人格は変わらんから夢とはいえ本人だし、夢だと思えばペラペラしゃべる・・・」
「現実でも口割らねぇのに夢とはいえ、強情な性格そのままな奴がじゃべるとは思えねぇけどな」
グググ、と博士が口ごもる。
「ま、有効範囲が無限ってぇなら、不〜二子ちゃんの夢の中にいつでもどこでも入り込んであーんなことやこーんなこと・・・」
ムフフと厭らしく笑うルパンの脳内ではどんな妄想がされているのか。
現実ではなかなか叶えられない不二子とのセックスを夢の中でなら意外と簡単に叶えられるかもしれない。

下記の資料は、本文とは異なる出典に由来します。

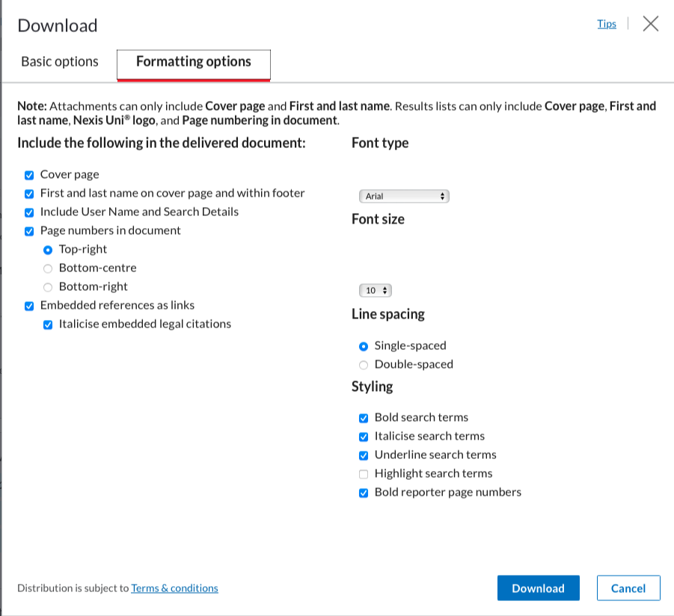Viewport: 674px width, 616px height.
Task: Choose Bottom-right page number position
Action: pyautogui.click(x=48, y=287)
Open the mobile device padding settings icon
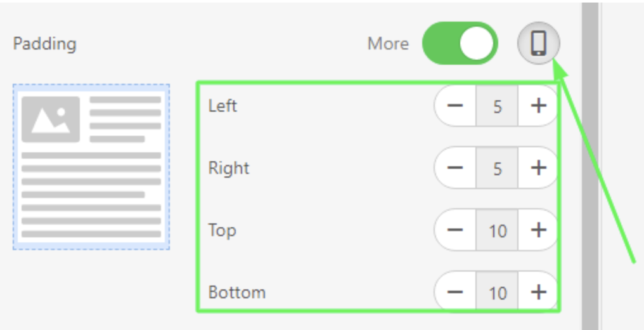Screen dimensions: 644x330 point(538,43)
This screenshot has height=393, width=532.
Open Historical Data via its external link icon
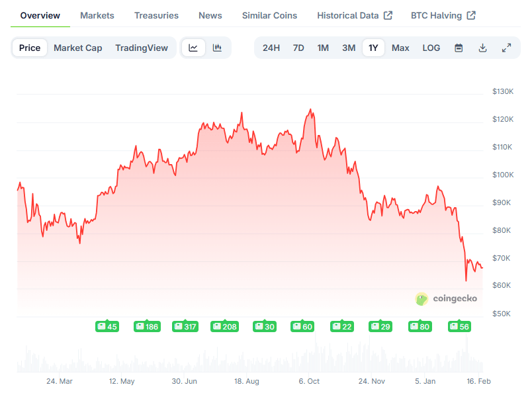[x=388, y=14]
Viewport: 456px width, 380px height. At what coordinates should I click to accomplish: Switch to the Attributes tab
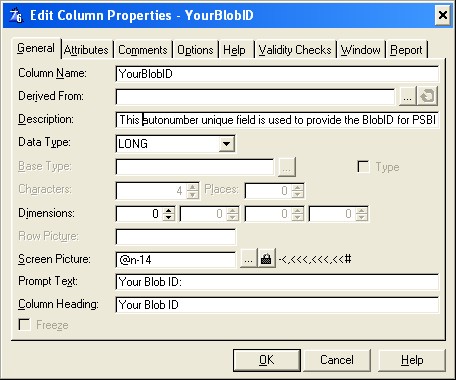coord(86,50)
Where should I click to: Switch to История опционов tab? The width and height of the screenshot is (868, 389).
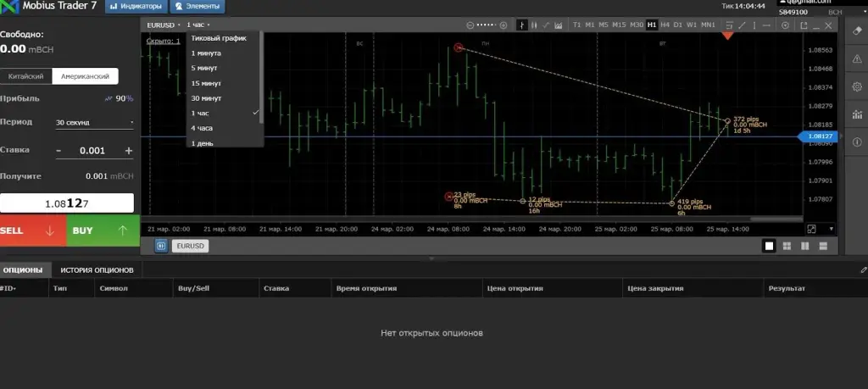point(97,270)
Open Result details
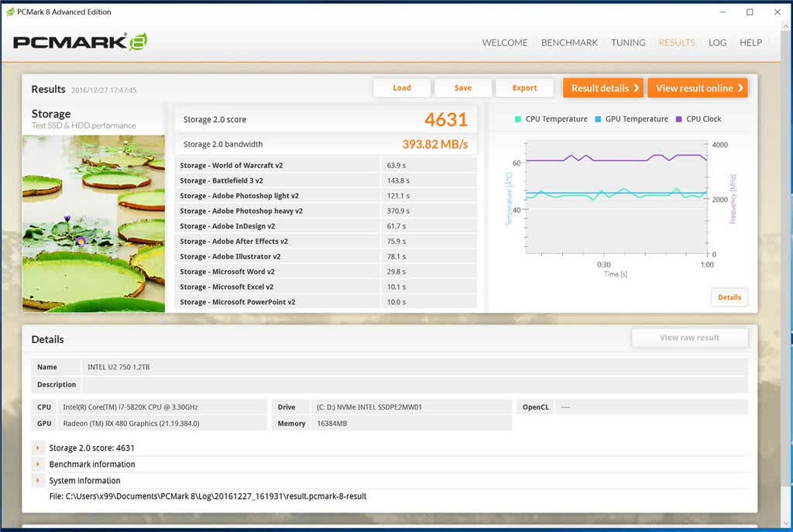This screenshot has height=532, width=793. [x=603, y=88]
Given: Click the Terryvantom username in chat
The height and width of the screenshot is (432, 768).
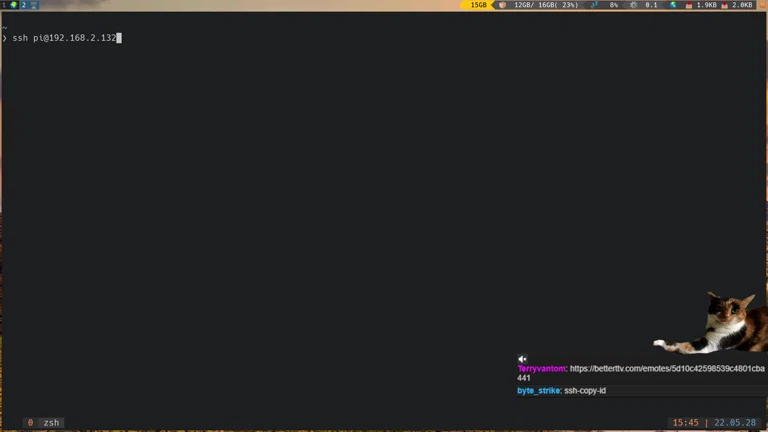Looking at the screenshot, I should (x=541, y=369).
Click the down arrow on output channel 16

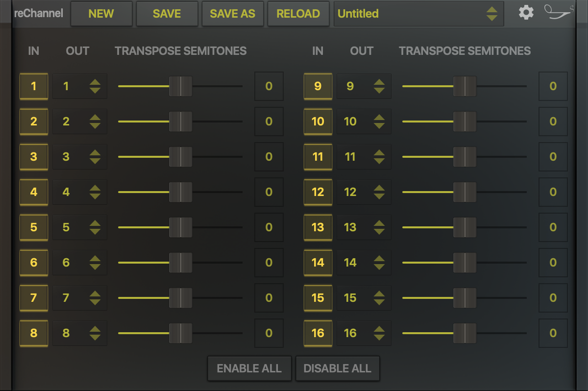[x=379, y=338]
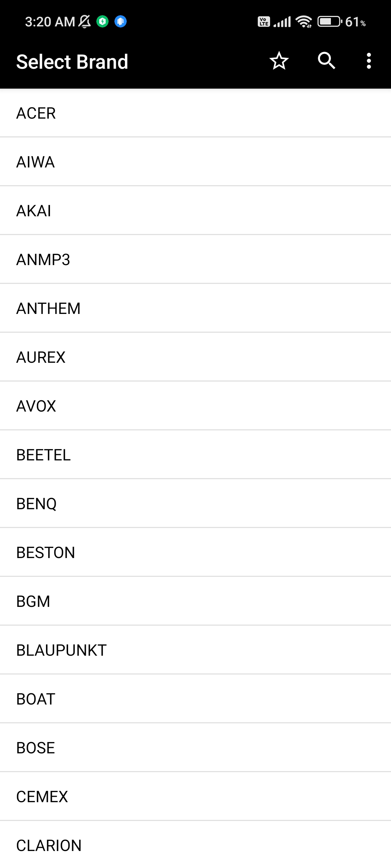Screen dimensions: 391x868
Task: Tap the favorites star icon
Action: click(279, 61)
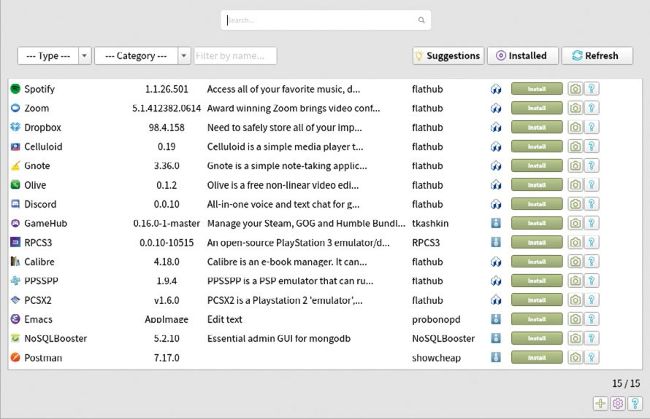Focus the top search field
Image resolution: width=650 pixels, height=419 pixels.
point(320,20)
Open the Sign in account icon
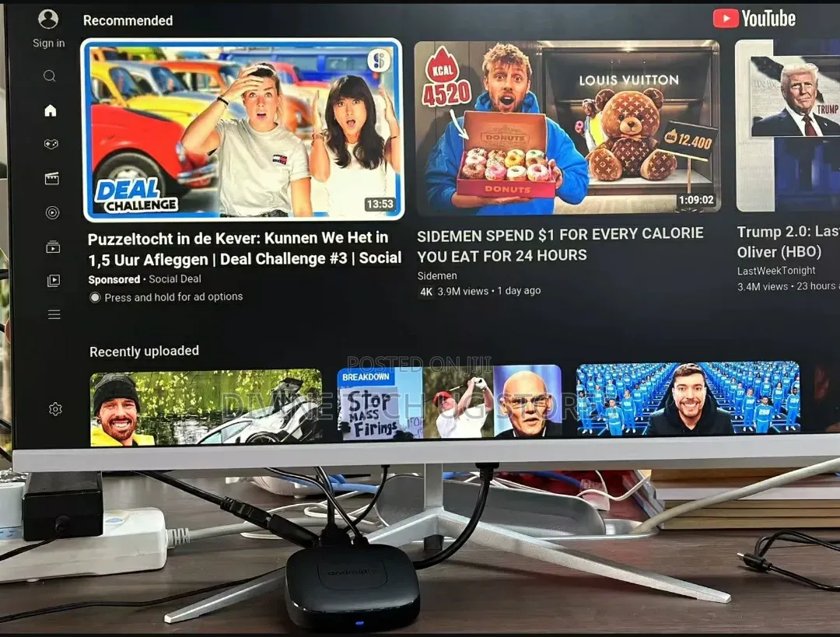The width and height of the screenshot is (840, 637). pos(48,19)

とか、思っているのかもしれないが、夢の中でも不二子は不二子。
そう簡単にはいかないに決まっている。
と、博士はチラリと思わないでもなかったが、せっかく機嫌がよさそうなルパンを刺激したくないので黙っている。
「で?」
「ん?」
厭らしく崩れた笑顔のままでルパンが博士に向き直った。
「画期的な夢の発明は素晴らしいけどそれ以上に素晴らしい、俺の頼んだブツは?」
話が振り出しに戻った。再び博士の顔を汗がタラタラと流れはじめる。
「あと、少しだ」
「それは電話でも聞いた。あと少しってどのくらい?1時間?2時間?」
「あ、あと」
「あと?」
「4〜5日あれば・・・」
「しごにちぃ?!?!」
ルパンが素っ頓狂な声をあげる。
「へぇぇ、頼んで1ヶ月以上経つのにあと4〜5日かかるの!」
「ああ、あれはなかなか手がかかって・・・」
「ということは、寝ずに頑張れば2〜3日で出来るってことだな」
焦りまくる博士の顔を覗きこみ、凶悪にニヤリと笑う。
「出来るまで付き添ってやるぜ?さぁて、早速頑張ろうかね、は・か・せ」
首根っこを持ち上げて研究台へ博士を引きずっていく。
「ちょ、待たんか、」
「待つよ、あと1〜2日ならな」
「!?」
期限がどんどん短くなっている。
慌てふためく博士を急かせて、ルパンは無情に笑った。
「帰る」
そう一言呟いて五右エ門はふたりに背中をみせた。
「え?五右エ門!?」
驚きながら引き止めるルパンの声を背に受け、五右エ門は走り出す。
「ほーら、そんなに待ってられないって五右エ門ちゃんも怒って帰っちゃったじゃないの!」
「そ、そんな」
「怒りを解くためにもチャカチャカやろうぜ」
ふたりの会話がどんどん遠くなる。
だが、その内容は五右エ門の耳に入っていなかった。
どういうことだ、今聞いた話とあの夢は関係あるのか。
少なくとも次元はあの発明品について知っていた。
それどころかそれを持ち帰っている。
これはどういうことなのか。
色々な疑問と共に、夢の中での次元の言葉の数々が浮かんでは消える。
とにかくアジトに戻って。
あの男に会って問い詰めなければならない。
纏まらない思考の元、五右エ門はただひたすらそれだけを思った。